Requirement: Please read the records below and return each line holding the string "Collapse".

** Opening Dataset records block **

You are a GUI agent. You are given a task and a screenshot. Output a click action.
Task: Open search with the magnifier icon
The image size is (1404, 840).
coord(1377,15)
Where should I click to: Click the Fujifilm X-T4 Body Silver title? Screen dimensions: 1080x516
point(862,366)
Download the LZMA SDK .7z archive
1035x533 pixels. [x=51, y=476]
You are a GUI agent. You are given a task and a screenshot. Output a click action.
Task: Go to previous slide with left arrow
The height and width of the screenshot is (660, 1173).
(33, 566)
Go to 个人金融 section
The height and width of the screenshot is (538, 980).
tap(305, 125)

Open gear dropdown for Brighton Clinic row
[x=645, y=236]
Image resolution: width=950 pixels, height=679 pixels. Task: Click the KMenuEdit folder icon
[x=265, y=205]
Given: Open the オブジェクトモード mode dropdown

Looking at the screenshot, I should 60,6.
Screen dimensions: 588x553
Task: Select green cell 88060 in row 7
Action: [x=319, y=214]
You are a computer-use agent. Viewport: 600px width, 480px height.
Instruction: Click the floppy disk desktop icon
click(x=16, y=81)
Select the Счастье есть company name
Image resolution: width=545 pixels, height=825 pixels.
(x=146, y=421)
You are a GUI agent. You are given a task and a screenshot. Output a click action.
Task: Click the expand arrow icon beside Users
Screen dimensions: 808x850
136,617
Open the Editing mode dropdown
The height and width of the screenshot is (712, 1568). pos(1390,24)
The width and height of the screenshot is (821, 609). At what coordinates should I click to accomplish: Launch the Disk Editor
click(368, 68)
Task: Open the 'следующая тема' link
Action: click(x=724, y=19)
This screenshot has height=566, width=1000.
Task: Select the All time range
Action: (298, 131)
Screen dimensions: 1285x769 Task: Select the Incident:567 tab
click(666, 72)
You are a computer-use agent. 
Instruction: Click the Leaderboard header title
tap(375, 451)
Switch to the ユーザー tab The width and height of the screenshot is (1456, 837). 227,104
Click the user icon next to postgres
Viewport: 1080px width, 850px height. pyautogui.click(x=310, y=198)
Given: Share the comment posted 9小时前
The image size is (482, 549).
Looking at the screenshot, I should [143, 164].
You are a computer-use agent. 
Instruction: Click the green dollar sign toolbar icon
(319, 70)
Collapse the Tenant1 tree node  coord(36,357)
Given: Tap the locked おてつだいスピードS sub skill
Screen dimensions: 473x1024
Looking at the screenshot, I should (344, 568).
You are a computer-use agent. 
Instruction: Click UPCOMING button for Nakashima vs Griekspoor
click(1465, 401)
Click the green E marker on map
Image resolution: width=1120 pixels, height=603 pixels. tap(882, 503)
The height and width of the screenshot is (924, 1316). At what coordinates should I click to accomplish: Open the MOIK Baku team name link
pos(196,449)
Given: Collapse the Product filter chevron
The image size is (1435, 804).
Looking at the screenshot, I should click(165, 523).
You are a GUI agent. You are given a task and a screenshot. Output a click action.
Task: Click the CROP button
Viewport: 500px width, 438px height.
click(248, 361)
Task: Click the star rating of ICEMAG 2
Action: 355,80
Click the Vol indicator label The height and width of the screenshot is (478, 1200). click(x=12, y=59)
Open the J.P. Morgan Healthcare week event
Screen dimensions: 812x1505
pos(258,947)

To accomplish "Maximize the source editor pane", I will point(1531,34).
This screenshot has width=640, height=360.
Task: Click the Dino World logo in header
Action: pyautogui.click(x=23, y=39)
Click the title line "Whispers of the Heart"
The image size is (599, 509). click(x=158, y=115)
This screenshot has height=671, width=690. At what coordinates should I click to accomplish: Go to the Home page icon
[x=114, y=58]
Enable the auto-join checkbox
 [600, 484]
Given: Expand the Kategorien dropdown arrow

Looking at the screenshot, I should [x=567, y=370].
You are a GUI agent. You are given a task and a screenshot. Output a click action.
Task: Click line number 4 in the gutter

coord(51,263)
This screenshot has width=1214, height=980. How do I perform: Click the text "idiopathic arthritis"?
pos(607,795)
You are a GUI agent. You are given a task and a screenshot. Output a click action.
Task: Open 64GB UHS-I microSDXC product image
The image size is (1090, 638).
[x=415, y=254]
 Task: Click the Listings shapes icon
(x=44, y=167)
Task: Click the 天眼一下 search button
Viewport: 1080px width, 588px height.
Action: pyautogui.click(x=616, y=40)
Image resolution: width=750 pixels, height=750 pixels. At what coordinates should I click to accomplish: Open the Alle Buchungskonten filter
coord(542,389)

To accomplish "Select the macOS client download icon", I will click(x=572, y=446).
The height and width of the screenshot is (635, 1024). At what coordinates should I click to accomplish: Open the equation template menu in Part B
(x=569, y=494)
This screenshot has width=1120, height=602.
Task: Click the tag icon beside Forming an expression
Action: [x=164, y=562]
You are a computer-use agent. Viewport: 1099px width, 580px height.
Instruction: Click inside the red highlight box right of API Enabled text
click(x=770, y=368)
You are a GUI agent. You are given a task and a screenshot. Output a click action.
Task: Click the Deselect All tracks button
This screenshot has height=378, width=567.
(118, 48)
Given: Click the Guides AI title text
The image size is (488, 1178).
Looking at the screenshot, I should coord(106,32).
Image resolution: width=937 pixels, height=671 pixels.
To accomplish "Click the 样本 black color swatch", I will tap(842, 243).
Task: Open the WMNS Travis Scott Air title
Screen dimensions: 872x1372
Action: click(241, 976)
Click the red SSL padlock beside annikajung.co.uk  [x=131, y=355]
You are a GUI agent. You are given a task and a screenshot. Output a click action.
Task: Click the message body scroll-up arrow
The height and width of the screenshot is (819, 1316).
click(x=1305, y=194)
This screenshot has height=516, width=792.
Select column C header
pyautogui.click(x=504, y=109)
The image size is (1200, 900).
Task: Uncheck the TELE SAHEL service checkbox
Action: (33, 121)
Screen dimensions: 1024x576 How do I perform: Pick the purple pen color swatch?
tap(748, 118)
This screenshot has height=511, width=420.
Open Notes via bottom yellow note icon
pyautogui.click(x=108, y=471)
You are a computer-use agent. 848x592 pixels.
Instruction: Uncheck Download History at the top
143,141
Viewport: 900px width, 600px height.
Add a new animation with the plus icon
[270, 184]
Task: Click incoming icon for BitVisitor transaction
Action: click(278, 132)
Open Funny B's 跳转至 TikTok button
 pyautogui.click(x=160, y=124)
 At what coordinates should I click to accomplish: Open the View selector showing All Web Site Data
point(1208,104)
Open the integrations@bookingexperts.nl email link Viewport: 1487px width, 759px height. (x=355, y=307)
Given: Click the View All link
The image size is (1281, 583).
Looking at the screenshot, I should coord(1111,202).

** Closing Dataset records block **

Exercise output:
Collapse the Tenant1 tree node  coord(36,357)
Given: Collapse the Product filter chevron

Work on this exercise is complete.